Pangaea, everyone’s favorite – but not the first – supercontinent, was a jigsaw in motion, carrying and dispersing all kinds of life. Completely coming together as one single ginormous piece around 270 million years ago, it broke up again just 70 million years later. In the process, it brought countless biological communities together before casting them asunder again.
One international team, led by the University of Sydney and the Okinawa Institute of Science and Technology, has now found out that the gigantic landmass played a role in the evolution of everyone’s least favorite creepy-crawly too: the cockroach.
The first fossils that can be properly attributed to contemporary cockroaches can be found in the Cretaceous Period, around 140 million years ago. This record has suggested to researchers that their lineage of living cockroaches dates back around 200 million years ago, during the supercontinent’s disintegration, but the details here remained somewhat unclear.

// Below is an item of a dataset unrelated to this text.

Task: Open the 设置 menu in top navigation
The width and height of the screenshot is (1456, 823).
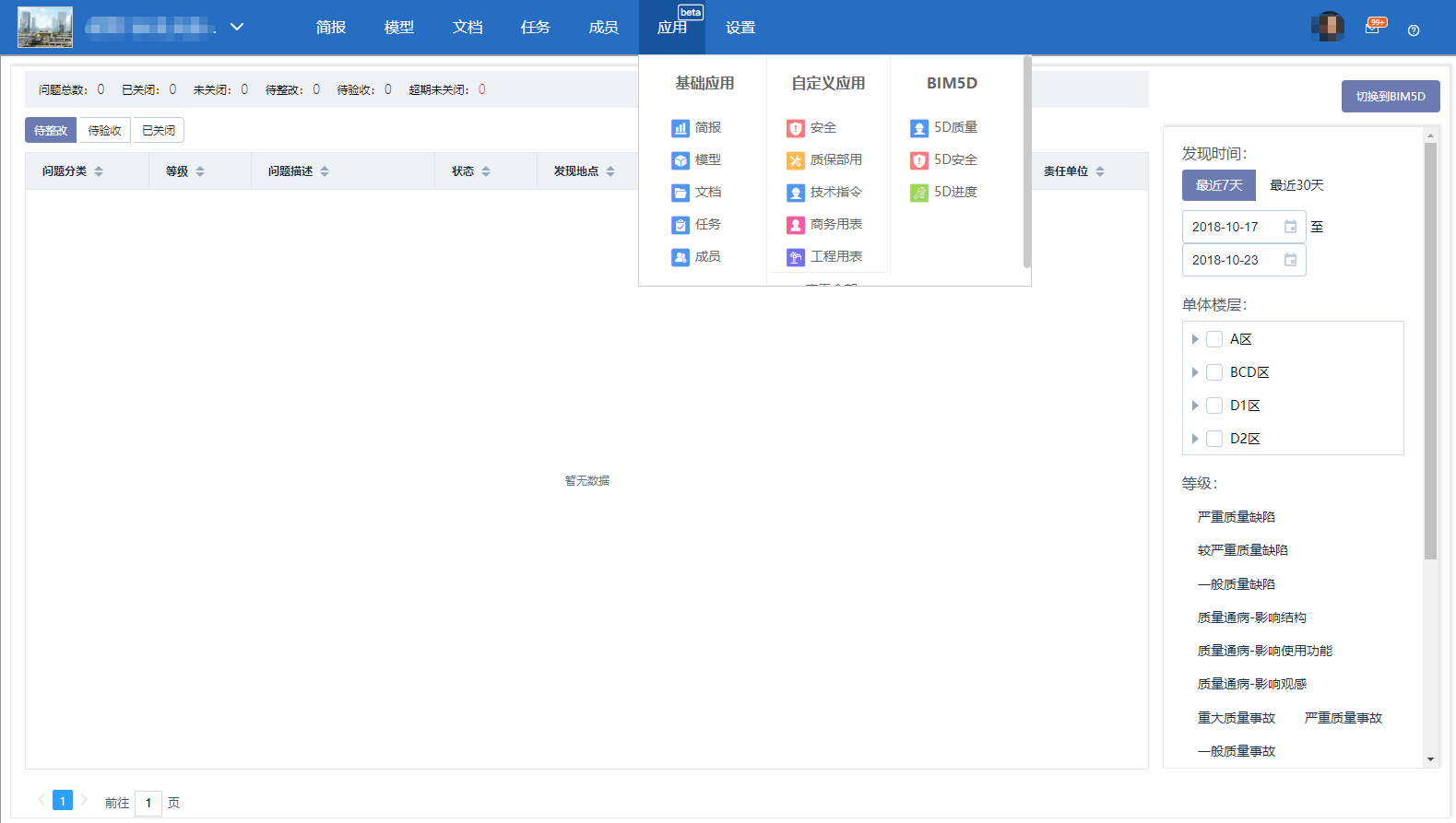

This team’s new work, published in the journal Molecular Biology and Evolution, has significantly revised their scuttle-heavy history.
They looked at the complete mitochondrial genomes of 119 living cockroach species, as well as a handful of termites, mantises, and other related groups, and found that their last common ancestor lived 235 million years ago before Pangaea began to properly break apart.
Mitochondrial genomes aren’t the same as your nuclear DNA. They’re separate genetic coding instructions found within the powerhouses of cells, which are only passed down maternally. Left pretty much unaltered and unmutated, unlike their nuclear cousins, they are rather useful to geneticists that are trying to trace family trees back through time.
By looking for specific genetic markers and comparing and contrasting these with others, common ancestors can be found, as if triangulating on a map. That’s essentially how this enigmatic 235-million-year-old ancient ancestor – not the original cockroach, mind you, but a progenitor of them – was identified.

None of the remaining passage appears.